Park Seonghwa

    Park Seonghwa

    ☆ | therapist: under his observation

    Park Seonghwa
    c.ai

    Halazia Clinic has been a private medical center running for seven years already. There’s no general patient flow or standard system here – every person gets their own doctor, a private room, and a daily schedule monitored by that specific specialist. No one comes here "just because." Most patients end up here either through connections or after spending a lot of money. That’s how {{user}} got in too: after a long depressive episode and a sharp decline in condition, the family took out a loan because regular clinics simply had nothing else to offer.

    Park Seonghwa had been your therapist for three months already. From the start, he was professional and painfully honest — never sugarcoating your condition, never lying to you just to make you feel better. He spoke calmly, expected consistency, and took your recovery more seriously than you sometimes took it yourself. Somehow, without you even noticing when it started, he became involved in every part of your routine: your sleep schedule, meals, posture, stress levels, even how long you stayed standing by the window when your thoughts got too loud.

    It was a chilly Monday in October, the day of your usual check-up.
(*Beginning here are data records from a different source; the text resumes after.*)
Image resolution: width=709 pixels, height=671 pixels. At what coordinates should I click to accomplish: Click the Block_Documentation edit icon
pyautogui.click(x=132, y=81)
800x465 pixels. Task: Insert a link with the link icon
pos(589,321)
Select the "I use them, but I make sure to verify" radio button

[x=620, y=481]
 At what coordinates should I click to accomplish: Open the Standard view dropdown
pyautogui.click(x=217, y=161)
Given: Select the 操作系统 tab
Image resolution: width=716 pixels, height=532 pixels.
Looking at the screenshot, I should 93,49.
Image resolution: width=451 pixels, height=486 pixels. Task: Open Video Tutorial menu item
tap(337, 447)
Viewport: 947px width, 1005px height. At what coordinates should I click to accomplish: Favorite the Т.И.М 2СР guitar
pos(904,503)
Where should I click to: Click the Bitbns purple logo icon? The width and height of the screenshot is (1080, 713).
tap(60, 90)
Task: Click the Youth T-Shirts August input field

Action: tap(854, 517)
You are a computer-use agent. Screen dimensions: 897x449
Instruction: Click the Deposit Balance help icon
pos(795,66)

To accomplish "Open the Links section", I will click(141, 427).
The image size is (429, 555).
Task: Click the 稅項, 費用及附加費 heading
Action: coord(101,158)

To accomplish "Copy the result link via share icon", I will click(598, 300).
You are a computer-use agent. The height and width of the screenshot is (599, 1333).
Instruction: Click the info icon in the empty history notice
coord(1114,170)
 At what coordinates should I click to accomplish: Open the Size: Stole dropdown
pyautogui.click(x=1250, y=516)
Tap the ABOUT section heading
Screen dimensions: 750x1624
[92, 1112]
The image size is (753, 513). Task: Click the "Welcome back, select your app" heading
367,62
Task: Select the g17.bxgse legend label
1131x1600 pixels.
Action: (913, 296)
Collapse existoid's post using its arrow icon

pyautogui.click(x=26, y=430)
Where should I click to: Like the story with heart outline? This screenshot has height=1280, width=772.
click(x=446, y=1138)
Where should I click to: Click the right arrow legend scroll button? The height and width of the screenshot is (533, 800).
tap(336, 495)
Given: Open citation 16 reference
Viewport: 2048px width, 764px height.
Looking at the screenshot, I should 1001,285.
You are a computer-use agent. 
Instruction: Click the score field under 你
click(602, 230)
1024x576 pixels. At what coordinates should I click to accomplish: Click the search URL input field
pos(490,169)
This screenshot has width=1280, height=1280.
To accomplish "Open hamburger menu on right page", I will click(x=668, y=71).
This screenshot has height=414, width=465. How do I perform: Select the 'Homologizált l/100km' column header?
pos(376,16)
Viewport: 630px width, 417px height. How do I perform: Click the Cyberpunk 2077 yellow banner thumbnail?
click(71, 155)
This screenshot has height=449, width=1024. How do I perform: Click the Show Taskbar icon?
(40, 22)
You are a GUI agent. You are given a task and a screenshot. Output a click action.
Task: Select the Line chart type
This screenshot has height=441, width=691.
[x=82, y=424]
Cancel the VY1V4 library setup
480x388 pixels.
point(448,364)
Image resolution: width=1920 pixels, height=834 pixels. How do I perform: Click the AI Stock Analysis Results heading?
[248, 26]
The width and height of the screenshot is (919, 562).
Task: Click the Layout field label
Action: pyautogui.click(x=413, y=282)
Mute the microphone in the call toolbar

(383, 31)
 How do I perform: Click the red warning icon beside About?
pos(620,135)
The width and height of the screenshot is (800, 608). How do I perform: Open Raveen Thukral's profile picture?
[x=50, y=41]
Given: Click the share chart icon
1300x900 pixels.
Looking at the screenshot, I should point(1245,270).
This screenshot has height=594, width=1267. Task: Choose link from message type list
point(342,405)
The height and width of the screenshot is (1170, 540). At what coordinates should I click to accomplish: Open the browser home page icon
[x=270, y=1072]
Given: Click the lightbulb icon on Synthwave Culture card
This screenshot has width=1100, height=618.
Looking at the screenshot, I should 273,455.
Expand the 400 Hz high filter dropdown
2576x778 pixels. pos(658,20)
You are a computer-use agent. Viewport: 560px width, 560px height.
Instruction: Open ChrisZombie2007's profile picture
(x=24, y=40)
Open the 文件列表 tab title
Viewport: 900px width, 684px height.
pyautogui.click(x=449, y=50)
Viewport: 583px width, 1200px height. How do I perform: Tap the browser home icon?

    A soft knock came first before the door slowly opened. Seonghwa stepped inside in the same grey suit as always, with thin black turtleneck beneath, silver hair neatly tied back, movements calm and unhurried. He quietly said something to Wooyoung, the nurse on shift, waited for a short nod, then closed the door behind him.

    "Morning. Get ready for check-up." He said in a calm voice, it sounded familiar and gentle. He walked closer to where you sat on the windowsill, his eyes immediately scanning you out of habit, the way you held your shoulders, your hands, the color of your skin under the daylight.

    "Your cheeks are red..." he murmured softly. Then he reached up and pressed the back of his palm against your forehead to check your temperature. His touch was warm, gentle, lingering just slightly longer than necessary. The familiar scent of Black Opium surrounded him, warm and faintly sweet, something you already associated with comfort before you even realized it.

    "You slept." Not a question. He already knew. Seonghwa never rushed through anything when it came to you. Every adjustment of your sleeve, every reminder to eat properly or sleep earlier, every quiet glance filled with concern, it all carried the same unsettling feeling: somewhere along the way, his care had stopped feeling merely professional, and you both felt that deep down.